Sur la minoration d'actif :
5. Aux termes du I de l'article 236 du code général des impôts : " Pour l'établissement de l'impôt sur le revenu ou de l'impôt sur les sociétés, les dépenses de fonctionnement exposées dans les opérations de recherche scientifique ou technique peuvent, au choix de l'entreprise, être immobilisées ou déduites des résultats de l'année ou de l'exercice au cours duquel elles ont été exposées. (...) ". Aux termes de l'article L. 123-17 du code de commerce, dans sa rédaction applicable au litige : " A moins qu'un changement exceptionnel n'intervienne dans la situation du commerçant, personne physique ou morale, la présentation des comptes annuels comme des méthodes d'évaluation retenues ne peuvent être modifiées d'un exercice à l'autre. (...) ". Aux termes du deuxième alinéa de l'article R. 123-186 du même code : " Les frais de développement peuvent être inscrits à l'actif du bilan, au poste correspondant, à la condition de se rapporter à des projets nettement individualisés, ayant des sérieuses chances de rentabilité commerciale ".

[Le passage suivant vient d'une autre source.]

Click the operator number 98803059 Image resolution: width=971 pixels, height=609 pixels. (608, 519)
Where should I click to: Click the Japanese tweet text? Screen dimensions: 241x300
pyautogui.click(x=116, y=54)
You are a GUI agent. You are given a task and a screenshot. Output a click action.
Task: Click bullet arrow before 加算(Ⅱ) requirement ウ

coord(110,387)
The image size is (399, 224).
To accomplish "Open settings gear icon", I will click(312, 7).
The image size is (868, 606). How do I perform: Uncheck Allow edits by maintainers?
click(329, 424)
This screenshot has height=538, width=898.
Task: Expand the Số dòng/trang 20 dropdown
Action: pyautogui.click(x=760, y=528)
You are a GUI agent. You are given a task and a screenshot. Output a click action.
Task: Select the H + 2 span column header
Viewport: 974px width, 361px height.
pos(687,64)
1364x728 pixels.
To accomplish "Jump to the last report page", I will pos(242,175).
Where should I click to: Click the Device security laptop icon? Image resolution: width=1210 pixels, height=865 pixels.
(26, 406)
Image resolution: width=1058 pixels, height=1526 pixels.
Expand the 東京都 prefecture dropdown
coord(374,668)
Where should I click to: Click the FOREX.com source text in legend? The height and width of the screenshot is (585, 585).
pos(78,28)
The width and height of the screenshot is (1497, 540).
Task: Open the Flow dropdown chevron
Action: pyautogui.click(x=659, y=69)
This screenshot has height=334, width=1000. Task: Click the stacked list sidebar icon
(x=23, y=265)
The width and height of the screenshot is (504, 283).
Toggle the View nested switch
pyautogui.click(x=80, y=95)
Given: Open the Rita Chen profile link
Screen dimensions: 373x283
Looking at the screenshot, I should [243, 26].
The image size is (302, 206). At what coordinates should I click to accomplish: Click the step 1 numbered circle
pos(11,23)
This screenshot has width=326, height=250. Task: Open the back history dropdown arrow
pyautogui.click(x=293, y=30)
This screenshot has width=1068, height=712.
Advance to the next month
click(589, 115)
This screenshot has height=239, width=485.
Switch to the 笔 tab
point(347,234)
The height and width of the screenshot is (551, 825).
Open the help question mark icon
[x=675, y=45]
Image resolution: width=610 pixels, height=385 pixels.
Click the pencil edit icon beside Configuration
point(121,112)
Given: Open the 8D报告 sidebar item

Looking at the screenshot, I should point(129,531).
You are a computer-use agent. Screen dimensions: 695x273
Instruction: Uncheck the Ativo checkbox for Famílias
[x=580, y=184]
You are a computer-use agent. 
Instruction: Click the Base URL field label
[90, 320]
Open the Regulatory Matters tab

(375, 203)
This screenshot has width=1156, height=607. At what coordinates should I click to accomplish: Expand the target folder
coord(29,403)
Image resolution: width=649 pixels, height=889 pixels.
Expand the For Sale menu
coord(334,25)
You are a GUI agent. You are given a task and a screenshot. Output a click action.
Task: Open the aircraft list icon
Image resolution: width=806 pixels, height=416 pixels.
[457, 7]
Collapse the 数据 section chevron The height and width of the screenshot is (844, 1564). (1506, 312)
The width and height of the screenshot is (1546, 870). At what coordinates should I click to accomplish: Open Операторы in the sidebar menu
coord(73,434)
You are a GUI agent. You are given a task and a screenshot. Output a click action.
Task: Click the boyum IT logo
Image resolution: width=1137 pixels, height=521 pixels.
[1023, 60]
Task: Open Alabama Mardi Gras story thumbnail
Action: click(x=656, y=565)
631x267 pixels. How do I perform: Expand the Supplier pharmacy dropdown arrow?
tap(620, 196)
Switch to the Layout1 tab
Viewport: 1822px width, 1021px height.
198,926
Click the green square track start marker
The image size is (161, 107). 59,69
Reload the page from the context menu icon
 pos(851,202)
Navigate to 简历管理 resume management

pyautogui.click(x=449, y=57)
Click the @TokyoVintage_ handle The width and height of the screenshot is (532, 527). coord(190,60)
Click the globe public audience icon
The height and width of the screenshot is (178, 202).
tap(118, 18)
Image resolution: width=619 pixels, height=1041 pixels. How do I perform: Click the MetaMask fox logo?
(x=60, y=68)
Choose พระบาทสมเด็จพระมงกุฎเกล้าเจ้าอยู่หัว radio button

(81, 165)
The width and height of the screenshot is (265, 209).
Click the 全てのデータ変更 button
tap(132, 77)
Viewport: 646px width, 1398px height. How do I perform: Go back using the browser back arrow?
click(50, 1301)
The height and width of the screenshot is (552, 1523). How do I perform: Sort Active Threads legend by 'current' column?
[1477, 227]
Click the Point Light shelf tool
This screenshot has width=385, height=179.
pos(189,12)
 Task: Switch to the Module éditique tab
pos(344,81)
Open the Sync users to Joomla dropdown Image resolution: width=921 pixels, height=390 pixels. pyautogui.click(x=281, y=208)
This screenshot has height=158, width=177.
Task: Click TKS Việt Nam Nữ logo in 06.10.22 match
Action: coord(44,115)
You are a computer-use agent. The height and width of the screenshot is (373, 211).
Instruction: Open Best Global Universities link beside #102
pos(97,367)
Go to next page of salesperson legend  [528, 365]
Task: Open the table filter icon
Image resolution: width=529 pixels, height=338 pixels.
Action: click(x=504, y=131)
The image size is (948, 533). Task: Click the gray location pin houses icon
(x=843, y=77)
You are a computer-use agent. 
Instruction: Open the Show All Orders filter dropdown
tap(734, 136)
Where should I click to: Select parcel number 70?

6. Il résulte des dispositions du I de l'article 236 du code général des impôts, éclairées par les travaux préparatoires de la loi du 9 juillet 1984 sur le développement de l'initiative économique, que le législateur a entendu aligner le traitement fiscal des dépenses de fonctionnement exposées au titre d'opérations de recherche scientifique ou technique sur la règle comptable, définie notamment par l'article 212-3 du plan comptable général. Il en résulte que l'option prévue par le I de l'article 236 du code général des impôts est, conformément au principe de permanence des méthodes comptables énoncé à l'article L. 123-17 du code de commerce, irréversible sauf changement exceptionnel de situation du contribuable ou modification des règles comptables, et doit s'exercer pour l'ensemble des dépenses des projets de recherche de l'entreprise qui satisfont aux critères prévus à l'article R. 123-186 du code de commerce
7. Il résulte de l'instruction, ainsi qu'il vient d'être dit au point 4, que les travaux effectués dans le cadre du projet commun " Agri-GNSS " par le Laboratoire de Météorologie Physique de Clermont Ferrand, la société Numtech, l'Institut Supérieur d'Électronique de Paris et l'INRA d'Avignon n'ont pas été effectués pour le compte de l'EURL CAP 2020, que la propriété intellectuelle des connaissances nouvelles revient à chacune des parties au consortium selon leur apport dans l'acquisition de ces connaissances, en vertu de l'article 5 de l'accord de consortium du 26 décembre 2011, et que les autres parties ne pourront utiliser ces connaissances qu'après concession, moyennant paiement, d'un droit d'exploitation, non exclusif et non cessible. L'EURL CAP 2020 ne disposait donc pas de la possibilité d'utiliser ou de vendre les fruits issus des travaux menés par ses partenaires. En outre, ainsi que le fait valoir la société requérante, l'étude de faisabilité du projet courait jusqu'à la fin de l'été 2011, les prestations des partenaires se déroulant principalement sur le second semestre de l'année 2012 et il ressort du compte-rendu de la réunion du 14 novembre 2013 que la phase expérimentale s'achevait à peine et les premiers fruits du projet n'étaient attendus qu'au printemps 2013. Par ailleurs, la société fait valoir, sans être contredite, que ses dépenses propres dans le projet, qu'elle a immobilisées, correspondent à des frais de développement de logiciel qu'elle entendait réutiliser dans d'autres projets en cours ou à venir, ce que ne conteste pas l'administration. Au cours des années en litige, le projet " Agri-GNSS " était donc dans une phase de recherche, en amont de toute perspective de commercialisation. Dans ces conditions, les dépenses liées aux travaux des quatre partenaires ne correspondaient pas à une immobilisation incorporelle dont l'EURL CAP 2020 aurait pu disposer, de façon probable, pour générer des avantages économiques futurs et ne répondaient ainsi pas aux critères prévus à l'article R. 123-186 du code de commerce pour être immobilisées. Par suite, l'EURL CAP 2020 est fondée à soutenir que l'administration ne pouvait pas remettre en cause les charges d'un montant de 60 000 euros au titre de l'exercice clos en 2011 et 126 500 euros au titre de l'exercice clos en 2012 pour ce motif.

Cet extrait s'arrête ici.